CMS recently issued an updated version of the Section 111 Mandatory Group Health Plan Reporting Guide. The Guide provides rules on how responsible reporting entities (RREs) must report group health plan coverage to CMS for purposes of the Medicare Secondary Payor requirements.

Previous versions of the Guide noted that health reimbursement arrangements (HRAs) are group health plans that are subject to the mandatory Medicare Secondary Payor reporting requirements. The updated version provides that HRAs include individual coverage HRAs (ICHRAs), regardless of whether the ICHRA can be used to pay premiums and/or medical claims and excepted benefit HRAs. Reportable HRAs also include qualified small employer health reimbursement arrangements (QSEHRAs). The above HRAs are subject to the Medicare Secondary Payor reporting requirements regardless of whether or not they have an end-of-year carry-over or roll-over feature.

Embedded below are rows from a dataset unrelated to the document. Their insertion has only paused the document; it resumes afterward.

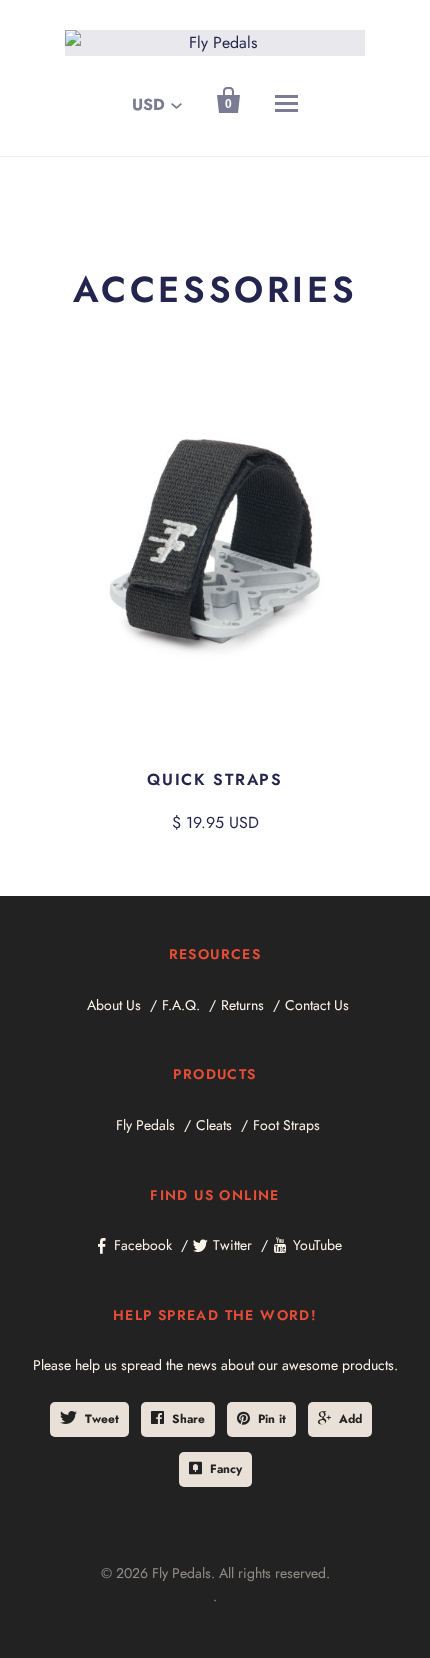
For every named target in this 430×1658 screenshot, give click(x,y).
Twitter (232, 1245)
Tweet (102, 1419)
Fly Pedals (145, 1125)
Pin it (272, 1419)
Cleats (214, 1125)
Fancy (226, 1469)
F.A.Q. (181, 1005)
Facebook (143, 1245)
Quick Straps (214, 779)
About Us (114, 1005)
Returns (242, 1005)
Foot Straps (286, 1125)
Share (188, 1419)
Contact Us (317, 1005)
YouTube (317, 1245)
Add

Despite the broad reporting requirement above, the updated version of the Guide retains the exemption for small dollar HRAs (below $5,000). As a result, no HRA must be reported if the current year annual benefit is less than $5,000. This amount is measured by the annual benefit of the HRA – not claims paid. The annual benefit includes current year accruals, plus any carryovers. If an HRA accrues additional amounts during the year, reporting for the HRA applies at the next reporting cycle once the HRA reaches or exceeds $5,000. See, Section 7.2.7 of the Guide for additional information.